» Pixel coordinate grounding data:
"""

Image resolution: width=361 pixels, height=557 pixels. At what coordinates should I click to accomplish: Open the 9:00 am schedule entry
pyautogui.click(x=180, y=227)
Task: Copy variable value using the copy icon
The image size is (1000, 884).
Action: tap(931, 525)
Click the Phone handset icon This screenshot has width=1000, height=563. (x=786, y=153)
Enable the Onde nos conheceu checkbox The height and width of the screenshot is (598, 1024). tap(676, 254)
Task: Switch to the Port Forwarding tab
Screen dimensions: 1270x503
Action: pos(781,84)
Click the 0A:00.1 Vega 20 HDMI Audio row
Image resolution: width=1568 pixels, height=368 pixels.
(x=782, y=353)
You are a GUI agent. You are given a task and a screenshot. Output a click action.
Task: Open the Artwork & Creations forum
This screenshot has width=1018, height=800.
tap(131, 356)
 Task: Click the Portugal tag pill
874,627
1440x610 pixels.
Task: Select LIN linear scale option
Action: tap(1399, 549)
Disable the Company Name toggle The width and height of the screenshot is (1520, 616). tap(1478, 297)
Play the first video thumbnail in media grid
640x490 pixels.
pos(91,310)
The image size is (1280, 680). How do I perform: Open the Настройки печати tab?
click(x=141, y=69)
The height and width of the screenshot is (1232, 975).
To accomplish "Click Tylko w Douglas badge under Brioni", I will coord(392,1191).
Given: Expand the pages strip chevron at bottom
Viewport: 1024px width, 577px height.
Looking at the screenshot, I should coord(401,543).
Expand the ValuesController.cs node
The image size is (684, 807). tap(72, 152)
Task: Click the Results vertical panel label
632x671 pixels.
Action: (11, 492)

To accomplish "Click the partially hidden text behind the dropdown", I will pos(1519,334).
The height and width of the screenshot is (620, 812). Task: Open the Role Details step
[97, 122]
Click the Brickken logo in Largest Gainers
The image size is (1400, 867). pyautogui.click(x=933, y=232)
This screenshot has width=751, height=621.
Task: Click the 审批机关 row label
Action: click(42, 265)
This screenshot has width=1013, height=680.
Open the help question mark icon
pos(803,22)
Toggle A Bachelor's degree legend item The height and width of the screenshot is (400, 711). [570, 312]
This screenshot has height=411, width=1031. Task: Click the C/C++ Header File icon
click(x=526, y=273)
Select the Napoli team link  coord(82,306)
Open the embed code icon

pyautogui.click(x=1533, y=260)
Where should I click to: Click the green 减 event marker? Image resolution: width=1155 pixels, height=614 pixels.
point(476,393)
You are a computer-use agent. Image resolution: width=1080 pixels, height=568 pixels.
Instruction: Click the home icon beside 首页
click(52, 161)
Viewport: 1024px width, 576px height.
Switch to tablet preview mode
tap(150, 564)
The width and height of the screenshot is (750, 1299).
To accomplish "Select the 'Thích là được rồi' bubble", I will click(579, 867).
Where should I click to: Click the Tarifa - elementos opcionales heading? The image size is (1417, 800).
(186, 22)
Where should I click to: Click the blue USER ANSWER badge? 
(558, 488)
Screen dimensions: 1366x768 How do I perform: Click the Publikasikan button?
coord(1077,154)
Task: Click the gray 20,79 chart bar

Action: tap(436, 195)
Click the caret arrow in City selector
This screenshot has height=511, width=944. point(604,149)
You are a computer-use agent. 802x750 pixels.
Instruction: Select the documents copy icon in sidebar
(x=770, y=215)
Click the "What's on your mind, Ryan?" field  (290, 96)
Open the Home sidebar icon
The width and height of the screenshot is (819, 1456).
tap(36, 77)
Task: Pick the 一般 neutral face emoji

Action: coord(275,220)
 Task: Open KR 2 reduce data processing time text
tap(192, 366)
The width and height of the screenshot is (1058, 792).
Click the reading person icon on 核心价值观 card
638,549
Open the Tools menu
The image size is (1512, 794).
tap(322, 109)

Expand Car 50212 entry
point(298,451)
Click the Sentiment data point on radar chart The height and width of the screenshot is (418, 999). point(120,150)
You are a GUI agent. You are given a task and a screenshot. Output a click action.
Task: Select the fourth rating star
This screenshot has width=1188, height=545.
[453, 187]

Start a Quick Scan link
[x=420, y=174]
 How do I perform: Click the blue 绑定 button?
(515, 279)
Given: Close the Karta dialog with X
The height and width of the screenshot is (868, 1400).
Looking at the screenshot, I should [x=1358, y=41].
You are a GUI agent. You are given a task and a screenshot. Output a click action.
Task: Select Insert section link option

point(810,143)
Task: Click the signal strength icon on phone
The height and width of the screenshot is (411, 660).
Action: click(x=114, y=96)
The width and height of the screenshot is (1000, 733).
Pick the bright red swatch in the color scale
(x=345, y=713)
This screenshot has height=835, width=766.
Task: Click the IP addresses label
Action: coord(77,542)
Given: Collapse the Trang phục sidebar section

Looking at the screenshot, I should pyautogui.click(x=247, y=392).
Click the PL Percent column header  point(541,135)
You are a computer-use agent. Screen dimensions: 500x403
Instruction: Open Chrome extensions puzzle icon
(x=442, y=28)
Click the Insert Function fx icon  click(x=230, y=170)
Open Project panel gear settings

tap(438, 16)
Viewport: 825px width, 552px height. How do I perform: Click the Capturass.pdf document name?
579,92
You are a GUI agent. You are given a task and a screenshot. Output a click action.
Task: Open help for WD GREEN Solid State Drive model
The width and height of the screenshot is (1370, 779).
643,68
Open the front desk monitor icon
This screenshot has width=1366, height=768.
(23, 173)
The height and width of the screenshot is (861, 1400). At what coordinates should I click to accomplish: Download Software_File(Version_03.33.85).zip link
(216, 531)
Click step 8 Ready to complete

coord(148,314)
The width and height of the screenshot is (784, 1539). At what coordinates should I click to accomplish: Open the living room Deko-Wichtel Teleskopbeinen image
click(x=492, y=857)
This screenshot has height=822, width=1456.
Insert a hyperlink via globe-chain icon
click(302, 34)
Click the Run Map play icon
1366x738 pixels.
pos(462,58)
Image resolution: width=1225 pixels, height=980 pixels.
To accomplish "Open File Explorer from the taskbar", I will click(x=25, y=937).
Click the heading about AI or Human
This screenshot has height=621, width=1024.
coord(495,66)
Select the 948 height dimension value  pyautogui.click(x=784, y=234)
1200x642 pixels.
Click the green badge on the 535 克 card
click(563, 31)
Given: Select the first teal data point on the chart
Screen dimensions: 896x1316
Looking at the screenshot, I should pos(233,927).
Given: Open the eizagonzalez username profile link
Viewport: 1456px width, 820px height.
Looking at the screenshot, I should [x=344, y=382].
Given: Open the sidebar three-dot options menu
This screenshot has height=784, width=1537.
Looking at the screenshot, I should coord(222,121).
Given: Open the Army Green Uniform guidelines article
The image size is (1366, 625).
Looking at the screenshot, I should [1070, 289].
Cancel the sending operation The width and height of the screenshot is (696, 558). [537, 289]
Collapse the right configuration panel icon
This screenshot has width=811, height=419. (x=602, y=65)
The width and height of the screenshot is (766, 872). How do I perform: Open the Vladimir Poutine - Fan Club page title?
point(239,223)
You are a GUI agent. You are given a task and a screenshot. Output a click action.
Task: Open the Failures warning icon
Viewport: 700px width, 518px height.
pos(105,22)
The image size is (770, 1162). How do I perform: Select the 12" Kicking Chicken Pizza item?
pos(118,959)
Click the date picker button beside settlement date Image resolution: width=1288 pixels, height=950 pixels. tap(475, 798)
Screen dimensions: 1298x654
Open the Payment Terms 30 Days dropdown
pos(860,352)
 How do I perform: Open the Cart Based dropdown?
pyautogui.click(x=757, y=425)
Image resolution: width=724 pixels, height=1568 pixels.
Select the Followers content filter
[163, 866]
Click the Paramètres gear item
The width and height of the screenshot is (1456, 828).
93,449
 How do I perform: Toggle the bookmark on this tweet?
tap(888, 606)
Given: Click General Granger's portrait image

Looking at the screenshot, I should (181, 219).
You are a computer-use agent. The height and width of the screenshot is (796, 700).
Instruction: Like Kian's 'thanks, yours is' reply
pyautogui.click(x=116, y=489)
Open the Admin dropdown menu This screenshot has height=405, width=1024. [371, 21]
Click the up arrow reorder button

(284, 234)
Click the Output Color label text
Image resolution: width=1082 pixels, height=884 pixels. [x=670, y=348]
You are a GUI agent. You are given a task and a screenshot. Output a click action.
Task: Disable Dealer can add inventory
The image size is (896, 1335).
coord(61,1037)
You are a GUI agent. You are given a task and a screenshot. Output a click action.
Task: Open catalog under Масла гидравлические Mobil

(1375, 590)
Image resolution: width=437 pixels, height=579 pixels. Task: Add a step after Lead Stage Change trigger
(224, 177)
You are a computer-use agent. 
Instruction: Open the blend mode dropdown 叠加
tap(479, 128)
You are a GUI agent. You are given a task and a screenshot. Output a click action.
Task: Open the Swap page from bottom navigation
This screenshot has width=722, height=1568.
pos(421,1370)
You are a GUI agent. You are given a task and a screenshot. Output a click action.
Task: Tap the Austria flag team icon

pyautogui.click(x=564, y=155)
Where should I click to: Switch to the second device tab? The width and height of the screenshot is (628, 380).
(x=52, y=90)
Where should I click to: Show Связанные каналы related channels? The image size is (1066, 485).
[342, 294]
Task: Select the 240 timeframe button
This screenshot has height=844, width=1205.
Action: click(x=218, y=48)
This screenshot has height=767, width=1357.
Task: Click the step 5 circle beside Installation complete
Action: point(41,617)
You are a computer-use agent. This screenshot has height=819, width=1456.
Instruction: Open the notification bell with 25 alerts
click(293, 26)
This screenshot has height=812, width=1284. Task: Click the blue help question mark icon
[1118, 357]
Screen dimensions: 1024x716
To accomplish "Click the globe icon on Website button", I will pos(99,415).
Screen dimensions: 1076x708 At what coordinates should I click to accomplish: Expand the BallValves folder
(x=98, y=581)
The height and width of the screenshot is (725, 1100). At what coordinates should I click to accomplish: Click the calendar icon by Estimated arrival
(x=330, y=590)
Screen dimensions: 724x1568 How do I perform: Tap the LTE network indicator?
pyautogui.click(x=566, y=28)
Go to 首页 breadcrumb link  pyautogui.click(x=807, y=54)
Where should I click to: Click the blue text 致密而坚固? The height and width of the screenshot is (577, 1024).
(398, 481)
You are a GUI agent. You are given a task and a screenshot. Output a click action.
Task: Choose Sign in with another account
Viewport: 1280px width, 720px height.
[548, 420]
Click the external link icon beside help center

"""

» What you have to do: State how many lines of the data above contain the string "will", and give no other words.

» Task output: 5